(Financial World) There are new tricks for the Fed to adjust its monetary policy framework to "release water"?

  China News Service, Beijing, September 1 (Reporter Wang Enbo) As the Federal Reserve officially introduced the average inflation target into its monetary strategy, the US monetary policy framework ushered in a major adjustment.

  The Federal Reserve recently announced an update to its long-term goals and monetary policy strategy statement, and it will seek to achieve a long-term goal of an average inflation rate of 2%.

Previously, the relevant policy statement was committed to achieving inflation near the "symmetrical 2% target."

  The two main goals of the Fed are full employment and price stability.

After updating the expression of the long-term inflation rate target, the Fed will play down its employment concerns that low unemployment may lead to excessive inflation; in terms of prices, it will adopt appropriate monetary policies when the inflation rate continues to fall below 2%, and tolerate the inflation rate for a period of time. Over 2% to achieve the long-term goal of 2% average inflation.

  Zhao Xueqing, a researcher at the Bank of China Research Institute, pointed out that under the new framework, the Fed has broken the long-term ceiling control on the inflation rate, trying to maximize the labor market and employment levels.
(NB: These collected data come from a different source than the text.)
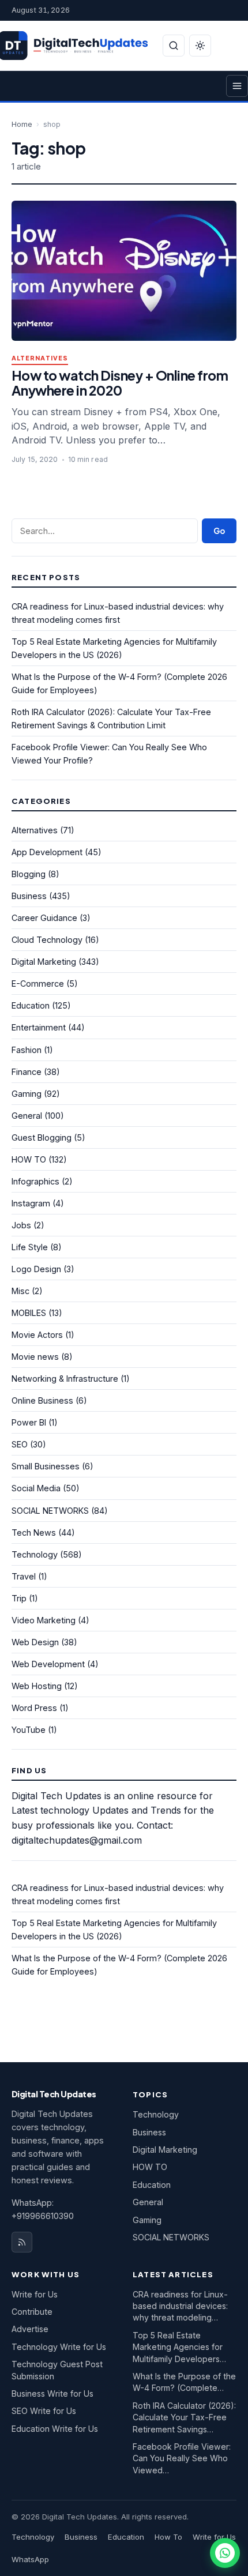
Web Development (48, 1664)
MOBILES (29, 1313)
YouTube (29, 1730)
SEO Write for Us (44, 2411)
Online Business (42, 1400)
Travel (24, 1576)
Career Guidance (44, 918)
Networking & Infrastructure (65, 1378)
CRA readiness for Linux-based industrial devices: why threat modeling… (180, 2306)
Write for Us (35, 2294)
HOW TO (29, 1159)
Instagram (31, 1203)
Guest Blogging (42, 1137)
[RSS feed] (22, 2242)
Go (219, 531)
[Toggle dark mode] (200, 46)
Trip (19, 1598)
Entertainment (39, 1027)
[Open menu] (237, 86)
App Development (47, 852)
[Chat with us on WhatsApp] (225, 2553)
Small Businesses (46, 1466)
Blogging (29, 874)
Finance (27, 1072)
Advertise (30, 2329)
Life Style (30, 1247)
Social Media (36, 1488)
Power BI (29, 1422)
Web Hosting (37, 1686)
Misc (20, 1291)
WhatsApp (30, 2559)
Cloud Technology (47, 940)
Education (31, 1005)
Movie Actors (37, 1335)
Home (22, 124)
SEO (20, 1444)
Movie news (35, 1357)
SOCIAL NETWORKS (50, 1510)
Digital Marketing (44, 962)
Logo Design (36, 1269)
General (27, 1115)
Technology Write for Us (59, 2347)
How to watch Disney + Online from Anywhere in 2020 (120, 383)
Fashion (27, 1050)
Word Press (34, 1708)
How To (168, 2536)
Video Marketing (44, 1620)
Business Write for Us (52, 2393)
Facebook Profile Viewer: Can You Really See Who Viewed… (182, 2458)
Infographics (35, 1181)
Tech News (34, 1532)
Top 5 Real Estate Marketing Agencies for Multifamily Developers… (179, 2347)
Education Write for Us (55, 2429)
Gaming (27, 1094)
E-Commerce (38, 983)
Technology (35, 1554)
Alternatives (40, 358)
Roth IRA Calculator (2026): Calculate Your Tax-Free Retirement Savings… (184, 2417)
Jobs (21, 1225)
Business (29, 896)
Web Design (35, 1642)
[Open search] (174, 46)
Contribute (32, 2311)
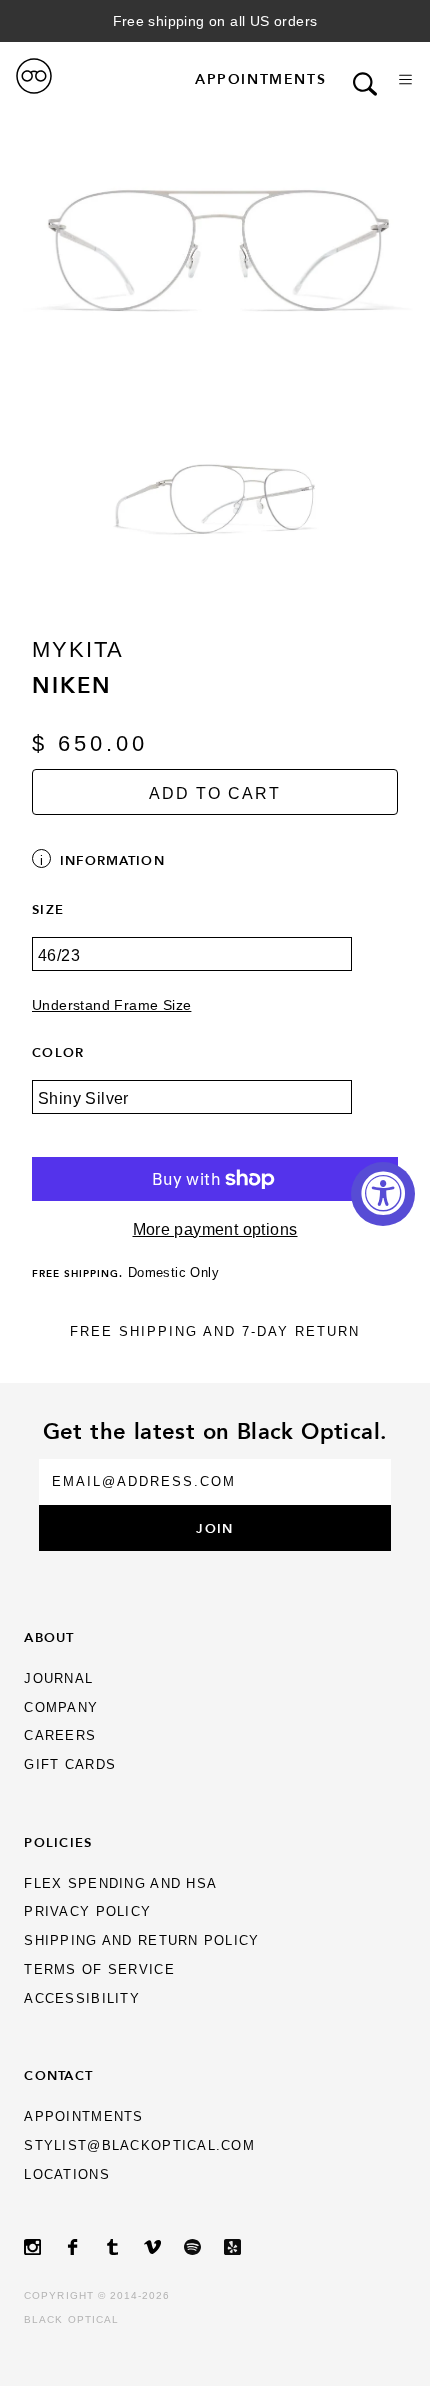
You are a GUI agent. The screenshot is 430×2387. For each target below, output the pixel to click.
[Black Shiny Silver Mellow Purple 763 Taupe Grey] (215, 1111)
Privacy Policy (87, 1911)
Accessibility (82, 1998)
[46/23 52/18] (215, 968)
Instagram (44, 2247)
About (49, 1637)
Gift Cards (70, 1764)
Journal (58, 1678)
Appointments (260, 79)
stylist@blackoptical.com (139, 2145)
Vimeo (164, 2247)
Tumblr (124, 2247)
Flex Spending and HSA (120, 1883)
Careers (60, 1735)
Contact (58, 2075)
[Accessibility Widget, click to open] (383, 1194)
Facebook (84, 2247)
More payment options (215, 1229)
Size (48, 909)
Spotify (204, 2247)
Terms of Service (99, 1969)
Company (61, 1707)
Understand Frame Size (111, 1005)
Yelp (244, 2247)
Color (58, 1052)
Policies (58, 1842)
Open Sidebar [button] (405, 79)
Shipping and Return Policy (141, 1940)
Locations (67, 2174)
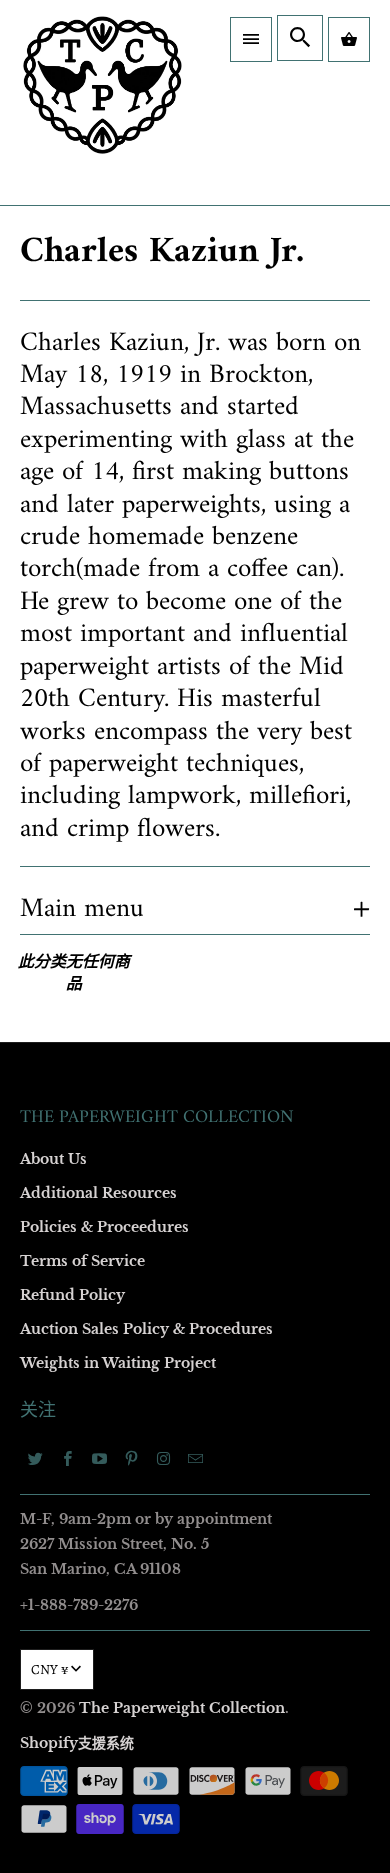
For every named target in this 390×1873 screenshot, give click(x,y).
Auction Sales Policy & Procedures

In the long run, the Fed's "easy" on inflation and employment indicators at the same time, and higher priority of employment improvement, means that the low interest rate monetary policy environment will continue to exist for a long time without substantial changes in the economic situation.

  According to Tao Dong, the managing director of Credit Suisse, the Fed tried to extend the ultra-loose monetary policy as much as possible by modifying the rules, in order to pull the US economy out of the quagmire.

He believes that the current amount of quantitative easing in the United States is staggering, and the marginal efficiency of interest rate leverage is very low. The Fed hopes to stimulate the capital market and stimulate capital investment by strengthening the funds' expectations for the intensity and length of quantitative easing.

  However, although this adjustment is regarded as the most significant change in the Fed's monetary policy framework in more than a decade, its decision did not surprise the market.

  The Research Department of CICC pointed out that the Fed has faced two challenges in the past 10 years. One is that inflation has continued to be low, which has weakened the Fed’s policy interest rate hike space, which also limits the Fed’s room to cut interest rates in response to recessions; the other is the delay in inflation. Failure to reach the 2% target may result in market inflation expectations not being well anchored, and there are expected downside risks.

  In response to the challenge, the Federal Reserve announced as early as 2018 that it would start a review of its policy framework to examine whether monetary policy strategies, tools, and communication methods are sufficient to achieve the dual goals of ensuring price stability and full employment granted by Congress.

Therefore, this adjustment is generally in line with market expectations, and the possibility of average inflation has been studied and discussed by the market.

  However, whether the above adjustments can achieve the expected substantive effects remains a question mark.

  Zhao Xueqing said that although the average inflation target framework helps anchor inflation expectations at a level closer to 2%, the future "balance" will be used to compensate for the past "gap", so as to achieve the effect of lowering real interest rates without cutting interest rates. , But if the market follows the same logic and uses the actual interest rate as an indicator to judge the tightness of monetary policy, then this policy measure may also fail.

  "I think this is a policy that only takes care of the present." Jeffrey Sachs, professor of economics at Columbia University and director of the Center for Sustainable Development, questioned that the Federal Reserve signaled to increase the money supply and substantially increase liquidity, but the specific economics used It is not clear what the theory or logic is.

On the macro level, its latest policy will not have a substantial impact on the US economy.

  Talking about the impact of the Fed's move on China, Guan Tao, chief economist of Bank of China Securities, believes that the long-term extension of the zero interest rate and low interest rate policy in the United States has advantages and disadvantages for China.

On the one hand, the loose monetary environment in major global economies has created good external conditions for China’s macro policies and the implementation of the “six guarantees and six stability”; on the other hand, it also highlights the value of RMB financial asset allocation, which is conducive to attracting capital inflows and promoting capital markets development of.

  However, Guan Tao reminded that China should also deal with the following three major problems: First, the RMB exchange rate may face the challenge of appreciation pressure again; second, in the global low interest rate environment, we must pay attention to whether the large inflow of foreign capital will bring about it. Asset bubbles; third, inflation control faces certain challenges.